A confusão teve início justamente a partir da entrada do Speiser Krause no processo. A intenção de Guimarães era usar a experiência do escritório em casos de repercussão internacional que resultaram em indenizações vultosas nos Estados Unidos. Em abril do ano passado, porém, os advogados americanos apresentaram às famílias brasileiras uma proposta de acordo com a TAM e outras empresas envolvidas no acidente. Os valores, que variavam de 300.000 a 1,2 milhão de dólares, deixaram Guimarães indignado. "Aqui no Brasil, em outro processo, as famílias conseguiram, ainda que em primeira instância, mais de 1 milhão de dólares por dano moral, fora os danos materiais. Agora eles querem fechar um acordo com valores menores", diz o advogado paulista. O Speiser Krause rebate a acusação dizendo que a ação em curso na Justiça brasileira ainda está sujeita a várias apelações por parte dos réus, em um vai-e-vem que poderá durar anos. "A maior parte das pessoas quer fazer logo o acordo e tocar a vida", diz o advogado Fernando Lottenberg, que após o rompimento de Guimarães com o Speiser Krause assumiu o papel de intermediário entre as famílias e o escritório americano.

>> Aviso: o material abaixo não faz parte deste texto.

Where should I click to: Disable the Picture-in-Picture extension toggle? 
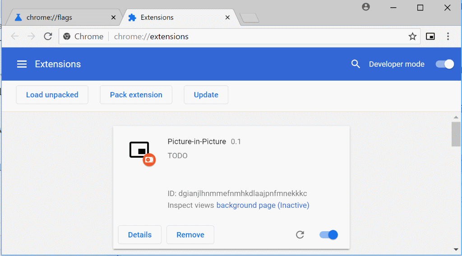click(x=328, y=235)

A disputa entre os advogados acabou se transformando em uma guerra pesada. A estratégia usada pelos dois lados foi passar a enviar comunicados às famílias. Em uma carta, o acordo era defendido com unhas e dentes pelo Speiser Krause. Em outra, Guimarães insinuava que o escritório americano estaria passando a perna em seus clientes. O clima ficou irrespirável há um mês, após uma nova e furiosa troca de insultos. No dia 14 de fevereiro, o Speiser Krause alertava: "Alguns de vocês devem ter recebido correspondências do doutor Renato Guimarães. Elas são enganosas e irreais (...) Seus ataques à nossa empresa só ajudam a criar obstáculos ao acordo". Seis dias depois, também por carta, Guimarães respondia: "O Speiser Krause trai as famílias, só insistindo naqueles acordos infames, e defende os interesses da TAM".

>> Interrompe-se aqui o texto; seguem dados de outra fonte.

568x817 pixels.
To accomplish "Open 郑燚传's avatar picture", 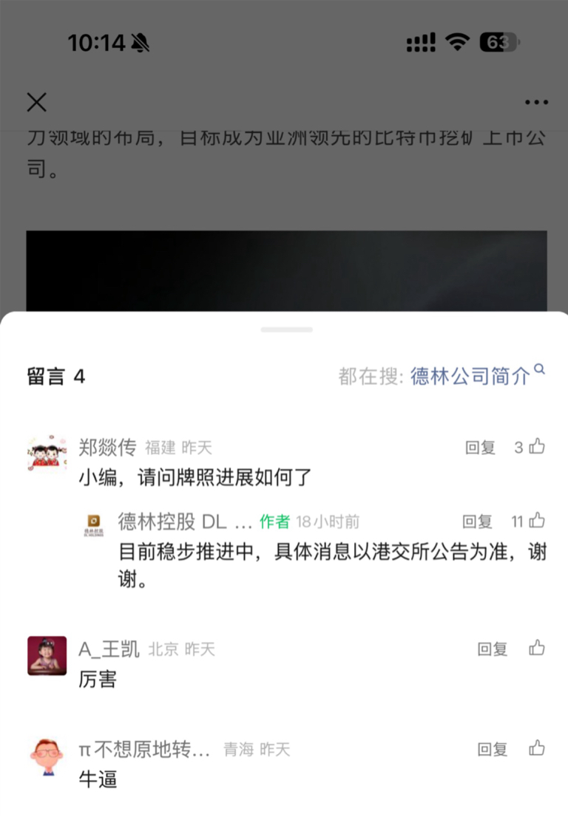I will [47, 454].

No calor de uma briga dessas proporções, os parentes das vítimas também acabaram se dividindo. A maior parte é favorável ao acordo e acredita que Guimarães desrespeitou uma regra básica na relação entre advogado e cliente, a de que o cliente tem sempre a palavra final. "O acordo parou seis meses porque ele não queria que as famílias assinassem. Esse é um direito delas", diz Sandra Assali, viúva de um dos mortos no vôo da TAM e presidente da Associação Brasileira de Parentes e Amigos de Vítimas de Acidentes Aéreos. Suzana Klepetar, que também ocupa um cargo na associação, discorda. "Em abril, saí horrorizada da reunião com os americanos. Eles me pediram até para não comentar com as outras famílias o valor da minha proposta", ataca Suzana, que trocou o Speiser Krause por outro escritório americano. As 62 famílias, antes unidas, vivem uma cisão que dificilmente será contornada. Em comum, apenas a sensação de fastio com uma batalha que, a julgar pela disposição dos advogados para o confronto, será interminável. E, pior: pode adiar indefinidamente a possibilidade de as famílias receberem as indenizações.